Planning for hurricanes and other disasters with robocars
Submitted by brad on Wed, 2017-09-06 11:42How will robocars fare in a disaster, like Harvey in Houston, Irma, or the tsunamis in Japan or Indonesia, or a big Earthquake, or a fire, or 9/11, or a war?
These are very complex questions, and certainly most teams developing cars have not spent a lot of time on solutions to them at present. Indeed, I expect that these will not be solved issues until after the first significant pilot projects are deployed, because as long as robocars are a small fraction of the car population, they will not have that much effect on how things go. Some people who have given up car ownership for robocars -- not that many in the early days -- will possibly find themselves hunting for transportation the way other people who don't own cars do today.
It's a different story when, perhaps a decade from now, we get significant numbers of people who don't own cars and rely on robocar transportation. That means people who don't have any cars, not the larger number of people who have dropped from 2 cars to 1 thanks to robocar services.
I addressed a few of these questions before regarding Tsunamis and Earthquakes.
A few key questions should be addressed:
- How will the car fleets deal with massively increased demand during evacuations and flight during an emergency?
- How will the cars deal with shutdown and overload of the mobile data networks, if it happens?
- How will cars deal with things like floods, storms, earthquakes and more which block roads or make travel unsafe on certain roads?
Most of these issues revolve around fleets. Privately owned robocars will tend to have steering wheels and be usable as regular cars, and so only improve the situation. If they encounter unsafe roads, they will ask their passengers for guidance, or full driving. (However, in a few decades, their passengers may no longer be very capable at driving but the car will handle the hard parts and leave them just to provide video-game style directions.)
Increased demand
An immediately positive thing is the potential ability for private robocars to, once they have taken their owners to safety, drive back into the evacuation zone as temporary fleet cars, and fetch other people, starting with those selected by the car's owner, but also members of the public needing assistance. This should dramatically increase the ability of the car fleet to get people moved.

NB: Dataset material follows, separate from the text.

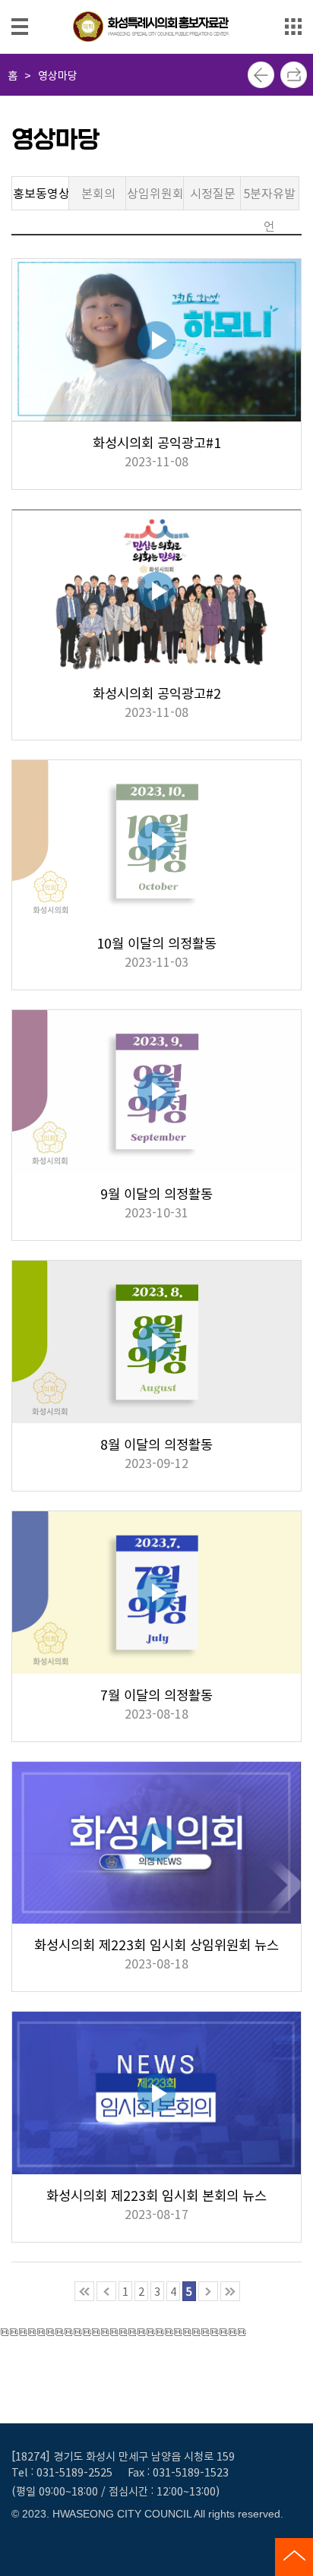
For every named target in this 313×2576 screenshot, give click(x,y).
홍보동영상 (41, 193)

Nonetheless, it is often noted that in a robocar taxi world, there don't need to be nearly as many cars in a city as we have today. With ideal efficiency, there would be exactly enough seats to handle the annual peak, but few more. We might drop to just 1/4 of the cars, and we might also have many of them be only 1 or 2 seater cars. There will be far fewer SUVs, pickup trucks, minivans and other large cars, because we don't really need nearly as many as we have today.